She knew the return of fear carried with it real despair, the death of the hope so badly needed but impossible to secure. In her books, she had a typically practical word to describe this state: simply, a “setback”. It was not defeat, she counselled, but was to be embraced as an opportunity to practise.
Stress, fear and panic could return, but it was possible to learn how to ride the terrifying waves back to the shoreline. In this way, what she would later call “the habit of fear” could be broken. Not long after she began working in her University College lab, a friend came to visit. Beyond dissembling, her first words to him were: “Oh, I can’t take this any longer. I’ve had it!” When told of her racing heart and indescribable distress, far from being surprised or concerned, he shrugged.
“That is nothing,” he said. “Those are only the symptoms of nerves. We all had those in the [World War I] trenches.” He told Weekes that her heart continued to race because she was frightened of it. It was programmed by her fear. This made immediate sense. “All the time I have been doing this to myself?” she asked. “He said ‘yes’ and laughed,” she would later recount.
His words spoke to the scientist in Weekes. War offered empirical examples: men got scared, their hearts raced, and they often continued to race after the threat had passed. Her friend, decorated for bravery in the savage battle of the Somme, had noticed that he and his fellow soldiers had become distressed by their racing hearts, which further aroused and primed them for panic. Yet there was nothing wrong with their hearts. They were consumed with a fear that felt overwhelming in the body, so the mind concluded something was terribly wrong and continued to feed the fear.
Fear could not be extinguished by the rational brain. Thinking inevitably lost the battle to feeling. Weekes’ substantial cognitive abilities, which delivered scholarships, awards and opportunities, were sidelined by an all-consuming dread. It was this feeling she was desperate to extinguish, this feeling against which she fought so futilely, this feeling that was accompanied by racing panicked thoughts.
The discovery that she’d been frightened of fear itself was a profound revelation. Weekes was shocked that not one of the handful of doctors and specialists she’d consulted had explained how fear could have such a deranging effect on the body. She immediately grasped the point that she needed to stop fighting the fear, an instinctive response yet counterproductive. There was no benefit gained by striving, trying to think rationally, or attempting to exercise willpower. She later reported it as the breakthrough insight.
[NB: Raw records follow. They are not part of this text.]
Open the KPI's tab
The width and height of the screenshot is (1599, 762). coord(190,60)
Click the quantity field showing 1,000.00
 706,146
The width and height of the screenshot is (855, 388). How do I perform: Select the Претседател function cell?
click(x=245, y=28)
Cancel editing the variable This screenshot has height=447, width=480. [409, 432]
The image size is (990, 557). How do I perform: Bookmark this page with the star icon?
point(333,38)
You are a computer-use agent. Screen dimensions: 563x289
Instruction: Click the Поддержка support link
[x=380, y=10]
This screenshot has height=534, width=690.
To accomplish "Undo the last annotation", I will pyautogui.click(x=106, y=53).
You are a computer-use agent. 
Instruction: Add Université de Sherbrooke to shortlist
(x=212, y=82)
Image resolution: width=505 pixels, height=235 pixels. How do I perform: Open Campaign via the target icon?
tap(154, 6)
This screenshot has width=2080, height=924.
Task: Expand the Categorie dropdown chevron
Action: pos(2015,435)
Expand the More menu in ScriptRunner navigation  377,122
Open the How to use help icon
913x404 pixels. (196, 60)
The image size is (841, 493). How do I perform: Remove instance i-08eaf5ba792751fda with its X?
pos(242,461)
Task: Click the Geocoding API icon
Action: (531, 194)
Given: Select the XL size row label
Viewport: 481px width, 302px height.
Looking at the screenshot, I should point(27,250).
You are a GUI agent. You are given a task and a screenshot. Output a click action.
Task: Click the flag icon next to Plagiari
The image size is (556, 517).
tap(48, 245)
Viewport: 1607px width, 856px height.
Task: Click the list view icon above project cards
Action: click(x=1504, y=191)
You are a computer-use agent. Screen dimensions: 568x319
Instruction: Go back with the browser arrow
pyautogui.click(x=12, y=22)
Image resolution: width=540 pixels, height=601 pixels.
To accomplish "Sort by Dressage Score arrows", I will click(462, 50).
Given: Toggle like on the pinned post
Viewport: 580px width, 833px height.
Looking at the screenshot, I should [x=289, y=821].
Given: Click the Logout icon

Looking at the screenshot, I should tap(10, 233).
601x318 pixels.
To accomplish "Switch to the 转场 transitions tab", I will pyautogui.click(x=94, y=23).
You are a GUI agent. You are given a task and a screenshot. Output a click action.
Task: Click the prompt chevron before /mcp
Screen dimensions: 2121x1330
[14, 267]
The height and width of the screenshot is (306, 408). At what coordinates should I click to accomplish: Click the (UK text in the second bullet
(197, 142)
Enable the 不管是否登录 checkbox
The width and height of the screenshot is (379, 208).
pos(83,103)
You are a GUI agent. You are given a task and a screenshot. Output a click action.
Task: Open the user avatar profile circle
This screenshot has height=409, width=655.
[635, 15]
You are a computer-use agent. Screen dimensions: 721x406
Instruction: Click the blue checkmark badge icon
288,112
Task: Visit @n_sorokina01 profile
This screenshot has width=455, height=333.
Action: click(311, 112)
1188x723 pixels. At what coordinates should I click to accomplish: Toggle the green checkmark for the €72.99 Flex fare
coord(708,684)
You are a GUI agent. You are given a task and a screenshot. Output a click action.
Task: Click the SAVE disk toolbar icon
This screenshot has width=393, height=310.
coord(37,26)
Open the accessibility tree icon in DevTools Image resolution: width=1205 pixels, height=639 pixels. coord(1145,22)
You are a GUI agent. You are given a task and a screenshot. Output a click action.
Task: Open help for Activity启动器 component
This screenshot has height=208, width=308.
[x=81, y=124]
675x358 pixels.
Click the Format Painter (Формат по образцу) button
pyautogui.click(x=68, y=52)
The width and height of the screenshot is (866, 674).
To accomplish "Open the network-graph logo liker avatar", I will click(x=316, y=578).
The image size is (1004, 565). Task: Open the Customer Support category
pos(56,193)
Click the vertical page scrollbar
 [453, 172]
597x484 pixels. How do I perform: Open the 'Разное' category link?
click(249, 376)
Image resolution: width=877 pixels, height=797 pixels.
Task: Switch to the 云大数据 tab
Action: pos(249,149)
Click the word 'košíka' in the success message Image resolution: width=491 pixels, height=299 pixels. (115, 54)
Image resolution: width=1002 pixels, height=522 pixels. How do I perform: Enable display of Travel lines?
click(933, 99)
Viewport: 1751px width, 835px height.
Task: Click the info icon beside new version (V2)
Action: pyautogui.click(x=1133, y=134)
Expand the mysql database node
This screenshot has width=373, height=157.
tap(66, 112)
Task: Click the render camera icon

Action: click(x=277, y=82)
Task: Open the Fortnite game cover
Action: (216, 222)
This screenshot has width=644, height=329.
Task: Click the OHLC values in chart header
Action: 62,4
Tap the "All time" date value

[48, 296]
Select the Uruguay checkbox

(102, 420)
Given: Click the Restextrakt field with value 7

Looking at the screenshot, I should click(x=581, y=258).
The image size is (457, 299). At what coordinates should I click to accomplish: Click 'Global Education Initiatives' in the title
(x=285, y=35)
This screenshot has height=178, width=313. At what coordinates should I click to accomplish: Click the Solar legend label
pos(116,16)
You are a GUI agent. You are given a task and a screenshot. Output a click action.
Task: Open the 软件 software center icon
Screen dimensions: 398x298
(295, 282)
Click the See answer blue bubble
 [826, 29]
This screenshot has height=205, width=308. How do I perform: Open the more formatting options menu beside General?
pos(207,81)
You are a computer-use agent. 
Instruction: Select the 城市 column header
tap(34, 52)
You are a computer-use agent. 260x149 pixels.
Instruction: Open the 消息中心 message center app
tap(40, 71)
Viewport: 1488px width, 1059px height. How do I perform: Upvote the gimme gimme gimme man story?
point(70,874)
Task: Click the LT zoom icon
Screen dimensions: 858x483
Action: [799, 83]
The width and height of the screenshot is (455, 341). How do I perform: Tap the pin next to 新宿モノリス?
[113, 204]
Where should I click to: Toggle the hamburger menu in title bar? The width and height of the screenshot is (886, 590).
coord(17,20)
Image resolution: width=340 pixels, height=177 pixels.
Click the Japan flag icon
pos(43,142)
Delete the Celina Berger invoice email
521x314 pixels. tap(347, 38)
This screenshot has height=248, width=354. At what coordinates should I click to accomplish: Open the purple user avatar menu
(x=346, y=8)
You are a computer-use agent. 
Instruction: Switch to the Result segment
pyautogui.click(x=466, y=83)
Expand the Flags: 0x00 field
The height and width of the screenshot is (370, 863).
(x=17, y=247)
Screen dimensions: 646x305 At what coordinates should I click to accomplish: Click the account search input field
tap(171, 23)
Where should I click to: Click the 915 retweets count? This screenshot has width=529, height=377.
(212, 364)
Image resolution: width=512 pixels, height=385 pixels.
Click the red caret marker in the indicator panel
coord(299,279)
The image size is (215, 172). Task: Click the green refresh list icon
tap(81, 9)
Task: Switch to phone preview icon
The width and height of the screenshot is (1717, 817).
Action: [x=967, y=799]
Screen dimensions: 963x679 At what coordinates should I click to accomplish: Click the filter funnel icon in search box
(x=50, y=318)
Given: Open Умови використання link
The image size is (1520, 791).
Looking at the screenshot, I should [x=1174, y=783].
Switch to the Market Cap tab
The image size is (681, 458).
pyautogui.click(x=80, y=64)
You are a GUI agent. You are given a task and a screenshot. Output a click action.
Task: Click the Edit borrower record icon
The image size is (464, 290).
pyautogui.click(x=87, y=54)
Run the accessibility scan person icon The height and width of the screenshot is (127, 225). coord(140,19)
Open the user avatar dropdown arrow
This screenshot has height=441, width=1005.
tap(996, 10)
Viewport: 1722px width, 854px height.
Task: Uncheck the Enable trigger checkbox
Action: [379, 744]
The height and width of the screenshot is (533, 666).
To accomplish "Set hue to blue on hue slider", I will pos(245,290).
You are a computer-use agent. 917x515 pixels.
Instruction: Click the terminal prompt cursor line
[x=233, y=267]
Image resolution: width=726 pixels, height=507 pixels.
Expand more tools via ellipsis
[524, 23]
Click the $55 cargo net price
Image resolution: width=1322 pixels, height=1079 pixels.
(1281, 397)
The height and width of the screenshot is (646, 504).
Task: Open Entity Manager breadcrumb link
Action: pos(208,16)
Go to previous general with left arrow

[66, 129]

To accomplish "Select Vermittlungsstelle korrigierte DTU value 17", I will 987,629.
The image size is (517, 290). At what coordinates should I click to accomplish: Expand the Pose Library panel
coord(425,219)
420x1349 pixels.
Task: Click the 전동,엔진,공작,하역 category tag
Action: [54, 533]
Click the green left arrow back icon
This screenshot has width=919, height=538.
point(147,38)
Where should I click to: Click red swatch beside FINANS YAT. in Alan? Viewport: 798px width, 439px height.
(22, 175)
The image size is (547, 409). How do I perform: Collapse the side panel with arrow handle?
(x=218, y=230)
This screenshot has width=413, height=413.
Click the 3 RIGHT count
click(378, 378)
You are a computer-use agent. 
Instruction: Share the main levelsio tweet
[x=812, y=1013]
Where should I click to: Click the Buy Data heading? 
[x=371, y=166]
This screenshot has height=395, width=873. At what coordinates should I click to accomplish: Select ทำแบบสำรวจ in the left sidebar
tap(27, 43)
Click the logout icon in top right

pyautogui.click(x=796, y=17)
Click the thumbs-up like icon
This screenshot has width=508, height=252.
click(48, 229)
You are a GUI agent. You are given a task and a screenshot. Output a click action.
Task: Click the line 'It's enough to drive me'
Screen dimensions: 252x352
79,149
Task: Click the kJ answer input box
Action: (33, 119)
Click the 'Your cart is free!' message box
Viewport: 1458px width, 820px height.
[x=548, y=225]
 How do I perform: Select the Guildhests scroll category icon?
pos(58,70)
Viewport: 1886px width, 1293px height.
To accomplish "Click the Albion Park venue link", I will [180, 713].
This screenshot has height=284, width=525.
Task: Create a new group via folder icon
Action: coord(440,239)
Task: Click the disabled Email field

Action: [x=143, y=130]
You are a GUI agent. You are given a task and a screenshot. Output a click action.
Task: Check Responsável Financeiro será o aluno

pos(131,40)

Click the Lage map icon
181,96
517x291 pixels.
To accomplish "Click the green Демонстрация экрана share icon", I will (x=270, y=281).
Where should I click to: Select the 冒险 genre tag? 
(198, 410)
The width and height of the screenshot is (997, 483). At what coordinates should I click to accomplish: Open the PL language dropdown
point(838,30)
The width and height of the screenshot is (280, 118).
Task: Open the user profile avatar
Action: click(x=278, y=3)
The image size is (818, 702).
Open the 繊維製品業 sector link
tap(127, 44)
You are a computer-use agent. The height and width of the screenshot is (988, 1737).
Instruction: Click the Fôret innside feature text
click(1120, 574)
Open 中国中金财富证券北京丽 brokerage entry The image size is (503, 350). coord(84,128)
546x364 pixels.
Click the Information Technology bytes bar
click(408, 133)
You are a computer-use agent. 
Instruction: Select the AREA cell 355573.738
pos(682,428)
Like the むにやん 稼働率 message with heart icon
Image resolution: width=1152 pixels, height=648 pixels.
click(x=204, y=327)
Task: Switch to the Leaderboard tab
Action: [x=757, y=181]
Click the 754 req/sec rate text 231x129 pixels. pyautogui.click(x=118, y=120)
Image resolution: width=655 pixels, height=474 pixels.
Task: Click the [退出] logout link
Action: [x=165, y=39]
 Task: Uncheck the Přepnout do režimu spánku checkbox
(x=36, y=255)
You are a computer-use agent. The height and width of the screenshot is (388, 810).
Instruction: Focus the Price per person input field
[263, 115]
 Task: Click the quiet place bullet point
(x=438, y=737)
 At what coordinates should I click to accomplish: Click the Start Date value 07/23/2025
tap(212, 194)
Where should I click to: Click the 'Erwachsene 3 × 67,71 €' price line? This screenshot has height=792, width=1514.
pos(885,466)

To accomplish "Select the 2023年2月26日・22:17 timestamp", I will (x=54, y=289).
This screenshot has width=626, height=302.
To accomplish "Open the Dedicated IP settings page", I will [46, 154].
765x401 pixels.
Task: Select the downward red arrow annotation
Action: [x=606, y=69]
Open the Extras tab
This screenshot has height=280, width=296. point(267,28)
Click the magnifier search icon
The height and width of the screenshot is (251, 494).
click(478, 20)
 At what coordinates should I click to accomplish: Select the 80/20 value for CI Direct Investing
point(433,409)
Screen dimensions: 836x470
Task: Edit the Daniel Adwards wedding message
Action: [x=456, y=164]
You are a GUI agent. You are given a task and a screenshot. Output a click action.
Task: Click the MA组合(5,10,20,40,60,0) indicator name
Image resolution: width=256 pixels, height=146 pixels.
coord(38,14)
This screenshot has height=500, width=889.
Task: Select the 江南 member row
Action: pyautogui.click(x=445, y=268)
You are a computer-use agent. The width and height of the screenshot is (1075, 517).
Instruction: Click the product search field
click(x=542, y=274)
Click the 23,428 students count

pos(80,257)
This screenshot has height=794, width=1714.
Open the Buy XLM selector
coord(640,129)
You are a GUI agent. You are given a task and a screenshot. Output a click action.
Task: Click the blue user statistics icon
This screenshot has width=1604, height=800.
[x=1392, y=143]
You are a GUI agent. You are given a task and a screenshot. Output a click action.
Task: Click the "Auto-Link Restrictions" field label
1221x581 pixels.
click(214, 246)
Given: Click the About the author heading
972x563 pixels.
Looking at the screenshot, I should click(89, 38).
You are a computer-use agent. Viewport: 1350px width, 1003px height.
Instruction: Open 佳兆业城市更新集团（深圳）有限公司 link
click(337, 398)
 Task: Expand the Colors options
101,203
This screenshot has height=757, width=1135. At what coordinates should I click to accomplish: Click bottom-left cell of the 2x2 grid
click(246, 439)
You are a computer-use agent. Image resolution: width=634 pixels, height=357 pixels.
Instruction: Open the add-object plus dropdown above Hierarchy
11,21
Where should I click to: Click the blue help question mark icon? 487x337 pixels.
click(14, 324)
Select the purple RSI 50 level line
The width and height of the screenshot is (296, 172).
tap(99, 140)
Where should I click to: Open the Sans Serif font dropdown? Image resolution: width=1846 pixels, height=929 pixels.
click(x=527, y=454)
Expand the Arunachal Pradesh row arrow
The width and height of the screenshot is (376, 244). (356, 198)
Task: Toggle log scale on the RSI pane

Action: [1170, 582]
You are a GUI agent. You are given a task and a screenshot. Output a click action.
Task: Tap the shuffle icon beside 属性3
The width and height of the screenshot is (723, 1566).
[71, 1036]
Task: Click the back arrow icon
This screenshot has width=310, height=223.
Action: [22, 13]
“After my friend told me the cause, I just lay as calmly as I could, ‘Okay, I’ll just go to sleep, palpitating if necessary.’ ” When she ceased engaging so intensely with her symptoms, her heartbeat returned to normal. “The whole thing cleared up,” as she put it. Once she understood “fear” was bluffing her, she decided to ignore the messenger. She accepted the palpitations instead of fighting them. No battle, no fighting. The keyword was “acceptance”.
The turnaround was swift. If Weekes had been devastated by her lack of understanding of what ailed her, she now felt exhilarated, liberated by an explanation from what had been incomprehensible suffering. With this new understanding, she regained control. Her friend had planted the seed for the bestselling books that Weekes would eventually write, but years of professional medical experience were needed to shape this single brilliant insight of acceptance into a comprehensive understanding of the anxiety state.
Weekes’ own distress, which had so piqued her interest in “nerves”, was to find its professional purpose back in Sydney, when she began practising as a doctor, first in Bondi and then as a specialist general physician in Macquarie Street. Here she learnt that panic and anxiety played a medley of dissonant bodily tunes, from breathing, swallowing and digestive difficulties to headaches, dizziness and muscle fatigue among many others.
Now other doctors began to refer their difficult cases to her. With the support of her partner, the accomplished pianist Elizabeth (Beth) Coleman, and her mother Fan, she had unlimited time and sympathy for anxious patients. Determined not to be like the doctor who had long ago failed to ease her own suffering by explaining the effects of fear on mind and body, her dedication to those she deemed nervously ill went far beyond any normal professional boundary. She even invited some of them to live in her home, to better help their recovery.
Weekes knew the effect anxiety had on the body, later describing in her books “the whiplash of panic” and the “electrifying quality of sensitised panic” to communicate to a non-sufferer the way in which continued distress prepared the body to ever more swiftly respond. The nervous system became primed to experience anxiety more quickly and savagely than ever. It had become “sensitised”, and understanding this process was the key to recovery. Desensitisation would follow as a natural consequence. That is, there was no need to practise becoming desensitised to whatever was particularly feared.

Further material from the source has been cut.